▶ [RECORD SET]

--- start ---

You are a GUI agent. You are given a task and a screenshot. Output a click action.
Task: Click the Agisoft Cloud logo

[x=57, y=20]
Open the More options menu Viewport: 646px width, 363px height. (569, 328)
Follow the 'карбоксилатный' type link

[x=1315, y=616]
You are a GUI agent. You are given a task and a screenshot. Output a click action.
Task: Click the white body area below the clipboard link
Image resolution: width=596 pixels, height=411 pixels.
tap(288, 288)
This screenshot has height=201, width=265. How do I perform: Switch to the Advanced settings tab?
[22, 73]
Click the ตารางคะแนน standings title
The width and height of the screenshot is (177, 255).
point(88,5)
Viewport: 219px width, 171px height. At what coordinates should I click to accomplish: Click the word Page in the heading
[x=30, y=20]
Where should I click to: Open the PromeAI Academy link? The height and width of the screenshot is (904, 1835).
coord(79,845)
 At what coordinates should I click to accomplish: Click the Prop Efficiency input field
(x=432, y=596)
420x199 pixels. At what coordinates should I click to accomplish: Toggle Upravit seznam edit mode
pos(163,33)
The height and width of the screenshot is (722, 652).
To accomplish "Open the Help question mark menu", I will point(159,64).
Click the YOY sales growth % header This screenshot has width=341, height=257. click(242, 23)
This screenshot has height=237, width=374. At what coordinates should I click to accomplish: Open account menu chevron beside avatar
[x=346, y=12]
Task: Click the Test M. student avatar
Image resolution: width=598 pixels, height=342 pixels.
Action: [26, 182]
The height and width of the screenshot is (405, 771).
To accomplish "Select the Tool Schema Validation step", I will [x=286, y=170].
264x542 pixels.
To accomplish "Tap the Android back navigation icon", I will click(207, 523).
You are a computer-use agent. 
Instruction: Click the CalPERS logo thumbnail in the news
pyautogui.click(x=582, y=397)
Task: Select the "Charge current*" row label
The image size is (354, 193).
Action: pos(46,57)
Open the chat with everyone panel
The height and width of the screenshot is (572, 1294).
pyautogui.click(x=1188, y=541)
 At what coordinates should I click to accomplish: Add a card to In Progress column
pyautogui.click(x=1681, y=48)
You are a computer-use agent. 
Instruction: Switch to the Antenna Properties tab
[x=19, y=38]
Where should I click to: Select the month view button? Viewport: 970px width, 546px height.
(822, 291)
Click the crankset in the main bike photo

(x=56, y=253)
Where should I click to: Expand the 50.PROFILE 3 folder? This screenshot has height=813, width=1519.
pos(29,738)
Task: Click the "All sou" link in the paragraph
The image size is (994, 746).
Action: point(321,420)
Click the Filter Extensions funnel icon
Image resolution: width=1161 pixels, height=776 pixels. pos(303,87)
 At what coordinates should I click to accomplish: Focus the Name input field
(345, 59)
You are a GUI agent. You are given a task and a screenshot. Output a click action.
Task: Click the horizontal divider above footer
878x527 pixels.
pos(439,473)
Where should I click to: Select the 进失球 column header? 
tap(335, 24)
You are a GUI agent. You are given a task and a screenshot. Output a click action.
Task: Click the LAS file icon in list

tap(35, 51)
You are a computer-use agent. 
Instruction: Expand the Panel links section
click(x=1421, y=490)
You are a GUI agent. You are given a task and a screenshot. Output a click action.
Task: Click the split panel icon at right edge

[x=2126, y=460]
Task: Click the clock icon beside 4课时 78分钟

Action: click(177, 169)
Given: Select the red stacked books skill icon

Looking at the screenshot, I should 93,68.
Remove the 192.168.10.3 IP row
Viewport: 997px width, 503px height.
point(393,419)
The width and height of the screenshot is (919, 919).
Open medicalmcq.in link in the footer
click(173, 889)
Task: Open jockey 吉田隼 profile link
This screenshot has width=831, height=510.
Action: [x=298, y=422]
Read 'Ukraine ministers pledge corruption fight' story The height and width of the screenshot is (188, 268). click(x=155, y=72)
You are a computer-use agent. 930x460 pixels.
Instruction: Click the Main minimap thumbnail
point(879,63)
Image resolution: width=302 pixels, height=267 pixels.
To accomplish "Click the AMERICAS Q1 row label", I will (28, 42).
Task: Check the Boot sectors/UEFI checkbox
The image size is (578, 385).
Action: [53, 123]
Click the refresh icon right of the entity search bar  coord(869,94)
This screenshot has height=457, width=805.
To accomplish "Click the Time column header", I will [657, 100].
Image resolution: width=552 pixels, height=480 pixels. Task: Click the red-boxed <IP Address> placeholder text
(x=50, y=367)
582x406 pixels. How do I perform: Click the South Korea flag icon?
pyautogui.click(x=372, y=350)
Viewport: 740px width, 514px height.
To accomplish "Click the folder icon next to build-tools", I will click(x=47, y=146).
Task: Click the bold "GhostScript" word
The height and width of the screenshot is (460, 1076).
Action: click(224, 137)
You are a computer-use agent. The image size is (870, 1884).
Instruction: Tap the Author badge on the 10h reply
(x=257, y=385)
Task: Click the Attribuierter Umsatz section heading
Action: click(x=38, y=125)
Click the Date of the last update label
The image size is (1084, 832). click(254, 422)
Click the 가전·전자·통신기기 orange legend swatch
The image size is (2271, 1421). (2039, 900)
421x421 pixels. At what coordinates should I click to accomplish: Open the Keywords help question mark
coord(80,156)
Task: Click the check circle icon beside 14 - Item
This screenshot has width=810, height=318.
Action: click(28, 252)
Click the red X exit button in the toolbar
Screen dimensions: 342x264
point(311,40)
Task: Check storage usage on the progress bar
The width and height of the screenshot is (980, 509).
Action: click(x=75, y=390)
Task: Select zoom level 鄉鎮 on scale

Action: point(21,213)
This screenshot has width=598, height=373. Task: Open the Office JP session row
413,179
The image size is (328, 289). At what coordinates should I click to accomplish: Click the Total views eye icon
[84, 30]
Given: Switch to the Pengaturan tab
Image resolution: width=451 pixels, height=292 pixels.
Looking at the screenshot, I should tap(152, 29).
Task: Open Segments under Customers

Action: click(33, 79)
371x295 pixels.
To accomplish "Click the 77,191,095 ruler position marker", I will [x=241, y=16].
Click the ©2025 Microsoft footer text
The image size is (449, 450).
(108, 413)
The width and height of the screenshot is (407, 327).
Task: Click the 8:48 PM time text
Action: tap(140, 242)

--- end ---

▶ [REQUIREMENTS]
Update the listing above by replacing every occurrence of "GUI agent" with "interface agent", leaving all other text unchanged.

▶ [WRITTEN ANSWER]
You are a interface agent. You are given a task and a screenshot. Output a click action.
Task: Click the Agisoft Cloud logo

[x=57, y=20]
Open the More options menu Viewport: 646px width, 363px height. (569, 328)
Follow the 'карбоксилатный' type link

[x=1315, y=616]
You are a interface agent. You are given a task and a screenshot. Output a click action.
Task: Click the white body area below the clipboard link
Image resolution: width=596 pixels, height=411 pixels.
tap(288, 288)
This screenshot has height=201, width=265. How do I perform: Switch to the Advanced settings tab?
[22, 73]
Click the ตารางคะแนน standings title
The width and height of the screenshot is (177, 255).
point(88,5)
Viewport: 219px width, 171px height. At what coordinates should I click to accomplish: Click the word Page in the heading
[x=30, y=20]
Where should I click to: Open the PromeAI Academy link? The height and width of the screenshot is (904, 1835).
coord(79,845)
 At what coordinates should I click to accomplish: Click the Prop Efficiency input field
(x=432, y=596)
420x199 pixels. At what coordinates should I click to accomplish: Toggle Upravit seznam edit mode
pos(163,33)
The height and width of the screenshot is (722, 652).
To accomplish "Open the Help question mark menu", I will point(159,64).
Click the YOY sales growth % header This screenshot has width=341, height=257. click(242, 23)
This screenshot has height=237, width=374. At what coordinates should I click to accomplish: Open account menu chevron beside avatar
[x=346, y=12]
Task: Click the Test M. student avatar
Image resolution: width=598 pixels, height=342 pixels.
Action: [26, 182]
The height and width of the screenshot is (405, 771).
To accomplish "Select the Tool Schema Validation step", I will [x=286, y=170].
264x542 pixels.
To accomplish "Tap the Android back navigation icon", I will click(207, 523).
You are a computer-use agent. 
Instruction: Click the CalPERS logo thumbnail in the news
pyautogui.click(x=582, y=397)
Task: Select the "Charge current*" row label
The image size is (354, 193).
Action: pos(46,57)
Open the chat with everyone panel
The height and width of the screenshot is (572, 1294).
pyautogui.click(x=1188, y=541)
 At what coordinates should I click to accomplish: Add a card to In Progress column
pyautogui.click(x=1681, y=48)
You are a computer-use agent. 
Instruction: Switch to the Antenna Properties tab
[x=19, y=38]
Where should I click to: Select the month view button? Viewport: 970px width, 546px height.
(822, 291)
Click the crankset in the main bike photo

(x=56, y=253)
Where should I click to: Expand the 50.PROFILE 3 folder? This screenshot has height=813, width=1519.
pos(29,738)
Task: Click the "All sou" link in the paragraph
The image size is (994, 746).
Action: point(321,420)
Click the Filter Extensions funnel icon
Image resolution: width=1161 pixels, height=776 pixels. pos(303,87)
 At what coordinates should I click to accomplish: Focus the Name input field
(345, 59)
You are a interface agent. You are given a task and a screenshot. Output a click action.
Task: Click the horizontal divider above footer
878x527 pixels.
pos(439,473)
Where should I click to: Select the 进失球 column header? 
tap(335, 24)
You are a interface agent. You are given a task and a screenshot. Output a click action.
Task: Click the LAS file icon in list

tap(35, 51)
You are a computer-use agent. 
Instruction: Expand the Panel links section
click(x=1421, y=490)
You are a interface agent. You are given a task and a screenshot. Output a click action.
Task: Click the split panel icon at right edge

[x=2126, y=460]
Task: Click the clock icon beside 4课时 78分钟

Action: click(177, 169)
Given: Select the red stacked books skill icon

Looking at the screenshot, I should 93,68.
Remove the 192.168.10.3 IP row
Viewport: 997px width, 503px height.
point(393,419)
The width and height of the screenshot is (919, 919).
Open medicalmcq.in link in the footer
click(173, 889)
Task: Open jockey 吉田隼 profile link
This screenshot has width=831, height=510.
Action: [x=298, y=422]
Read 'Ukraine ministers pledge corruption fight' story The height and width of the screenshot is (188, 268). click(x=155, y=72)
You are a computer-use agent. 930x460 pixels.
Instruction: Click the Main minimap thumbnail
point(879,63)
Image resolution: width=302 pixels, height=267 pixels.
To accomplish "Click the AMERICAS Q1 row label", I will (28, 42).
Task: Check the Boot sectors/UEFI checkbox
The image size is (578, 385).
Action: [53, 123]
Click the refresh icon right of the entity search bar  coord(869,94)
This screenshot has height=457, width=805.
To accomplish "Click the Time column header", I will [657, 100].
Image resolution: width=552 pixels, height=480 pixels. Task: Click the red-boxed <IP Address> placeholder text
(x=50, y=367)
582x406 pixels. How do I perform: Click the South Korea flag icon?
pyautogui.click(x=372, y=350)
Viewport: 740px width, 514px height.
To accomplish "Click the folder icon next to build-tools", I will click(x=47, y=146).
Task: Click the bold "GhostScript" word
The height and width of the screenshot is (460, 1076).
Action: click(224, 137)
You are a computer-use agent. The image size is (870, 1884).
Instruction: Tap the Author badge on the 10h reply
(x=257, y=385)
Task: Click the Attribuierter Umsatz section heading
Action: click(x=38, y=125)
Click the Date of the last update label
The image size is (1084, 832). click(254, 422)
Click the 가전·전자·통신기기 orange legend swatch
The image size is (2271, 1421). (2039, 900)
421x421 pixels. At what coordinates should I click to accomplish: Open the Keywords help question mark
coord(80,156)
Task: Click the check circle icon beside 14 - Item
This screenshot has width=810, height=318.
Action: click(28, 252)
Click the red X exit button in the toolbar
Screen dimensions: 342x264
point(311,40)
Task: Check storage usage on the progress bar
The width and height of the screenshot is (980, 509).
Action: click(x=75, y=390)
Task: Select zoom level 鄉鎮 on scale

Action: point(21,213)
This screenshot has width=598, height=373. Task: Open the Office JP session row
413,179
The image size is (328, 289). At what coordinates should I click to accomplish: Click the Total views eye icon
[84, 30]
Given: Switch to the Pengaturan tab
Image resolution: width=451 pixels, height=292 pixels.
Looking at the screenshot, I should tap(152, 29).
Task: Open Segments under Customers

Action: click(33, 79)
371x295 pixels.
To accomplish "Click the 77,191,095 ruler position marker", I will [x=241, y=16].
Click the ©2025 Microsoft footer text
The image size is (449, 450).
(108, 413)
The width and height of the screenshot is (407, 327).
Task: Click the 8:48 PM time text
Action: tap(140, 242)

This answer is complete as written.